Bir de Toros Dağları'nın eteklerinde Bürücek'te bir yayla evimiz vardı. Neredeyse her cuma akşamı pılımızı pırtımızı toplar, o eve giderdik haftasonluğuna. Saatlerce hamakta yayılıp kitap okur, çam ormanlarında yürüyüşlere çıkar, mangal yapardık.

Dedemle babaannemi kaybettim. Yayla evini de benim şimdi İstanbul'da yaşadığım evi almak için sattık. Kaçış planım kalmadı.

Kaçış planına sahip olmak bir insanın hayatındaki en büyük lükstür. İşler her zaman yolunda gitmeyebilir, insanın canını sıkacak bir şeyler her zaman olabilir. Bir kaçış planına sahip olduğunu bilmek ise insana güç ve özgürlük verir. Hiçbir şeye istediğinden daha fazla katlanmak zorunda kalmaz. Çünkü bilir evdeki planlar, çarşıya uymazsa, siktiri çekip basıp gidebilir. Veya çok yorulursa, birkaç gün yok olup, düşünüp taşınıp sağlıklı kararlar alabilir, dinlenip aynı tempoya geri dönebilir.

Kaçış planı derken seyahate çıkmaktan bahsetmiyorum. Seyahate çıkmak organizasyon gerektirir, para gerektirir, cesaret gerektirir ki dibe vurmuşken insanda bunların hiçbiri olmaz.

Bir süredir azıcık yorulsam içim sıkılsa doğrudan annemin yanına Adana'ya gidiyorum; ama Adana benim için tam bir kaçış planı sayılmazdı. Çünkü ben Adana'ya annem orada olduğu ve onunla vakit geçirmeye bayıldığım için bu kadar sık gidiyordum, o başka bir şehre taşınsa senede birden fazla gitmek aklıma gelmezdi.

Verilen Bilgiler.
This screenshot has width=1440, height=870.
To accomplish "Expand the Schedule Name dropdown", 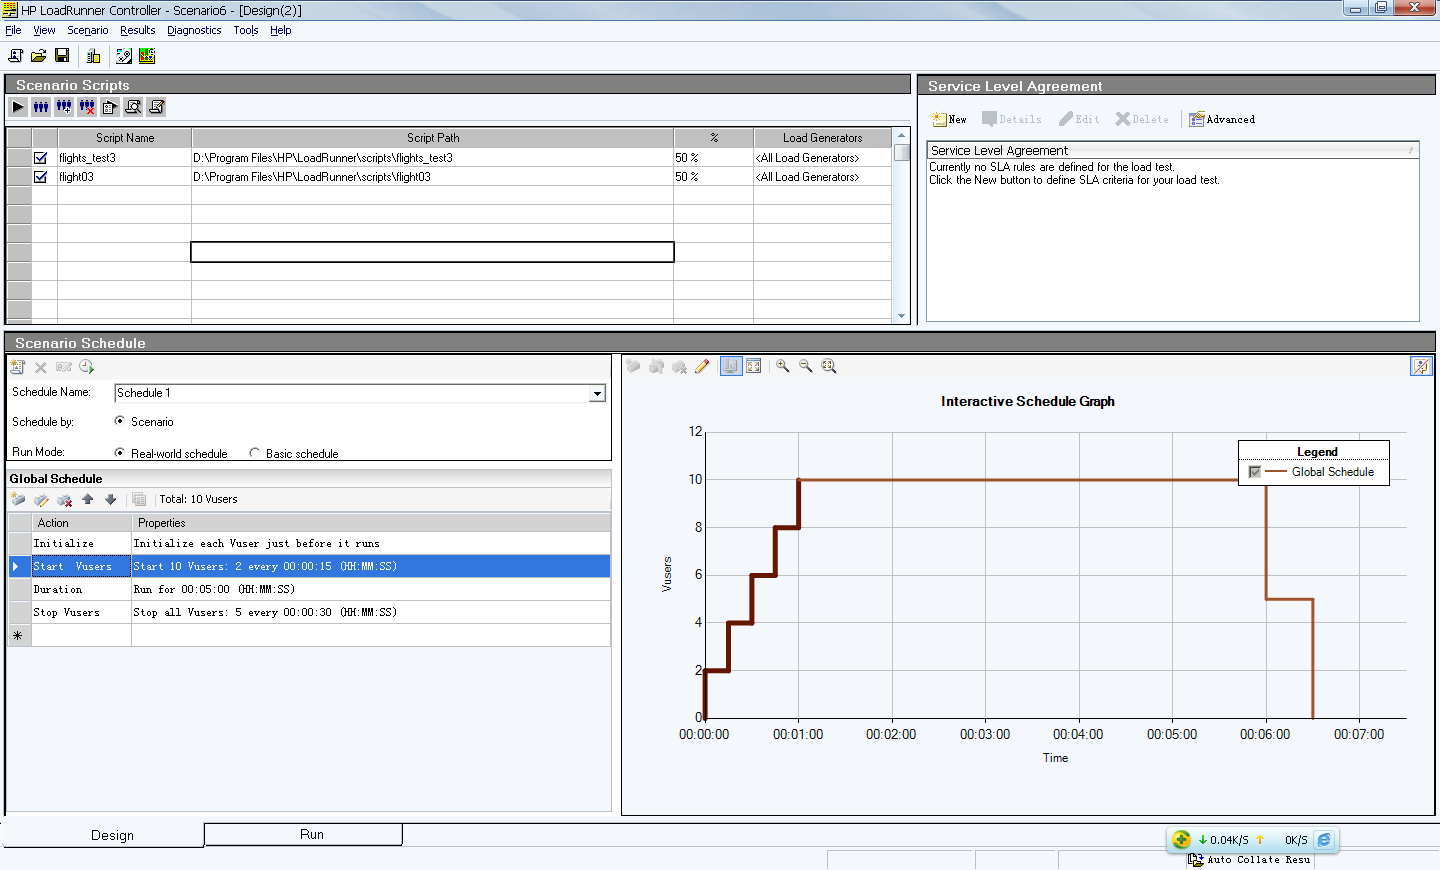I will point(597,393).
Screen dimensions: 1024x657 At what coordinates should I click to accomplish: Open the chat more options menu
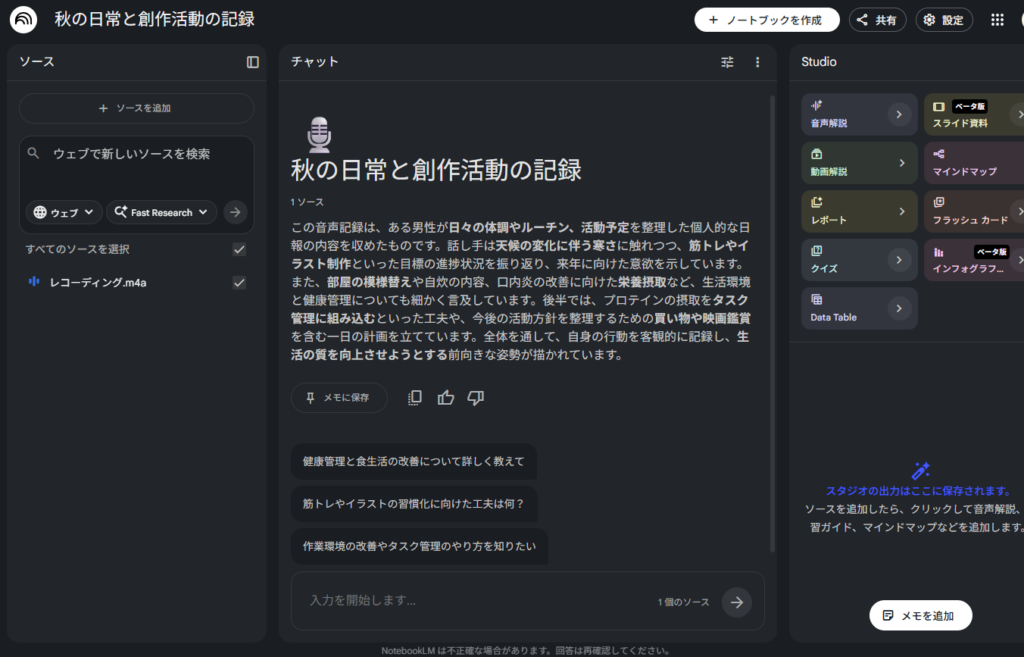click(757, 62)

Sorular.
a) Kaçış planı üzerine yazılmış metne göre Bürücek'teki yayla evi ne amaçla satılmıştır?
b) Kaçış planı konulu metni, son cümlesinden sonra gelecek şekilde sürdürün.

Görevlere Göre Yanıtlar.
a) Şu anda İstanbul'da yaşanan evi almak için satılmıştır.

b)
Ve sonra babam, bizim için bir kaçış planı aramaya başladı. Yaklaşık iki sene boyunca bütün Ege Sahili'ni taradı. Dönemlik evler kiraladı, beğendiği yerlere bizi de çağırdı, hep birlikte gittik, birkaç gün orada yaşadık, aradığımız yer olup olmadığına karar vermeye çalıştık. Zaman zaman "İşte burası!" dediğimiz yerler oldu, ama istediğimiz gibi bir ev bulamadık. Zaman zaman umutsuzluğa kapıldık, zaman zaman heyecanlandık.

Sonunda oldu! Bu cumartesi günü erkenden uçağa atladım, İzmir'e gittim. Babam beni havaalanından karşıladı, arabaya bindiğim gibi elime bir anahtar tutuşturdu.


Çeşme otobanına saptık, sonra Teos tabelalarını takip etmeye başladık ve sonunda Güneş Köy'e ulaştık. Sonunda dediğime bakmayın, İstanbul ölçüsünde çok kısa zaman ve kilometrede. Tabii insan heyecanlı olunca, o süre ve yol o kadar uzuyor ki!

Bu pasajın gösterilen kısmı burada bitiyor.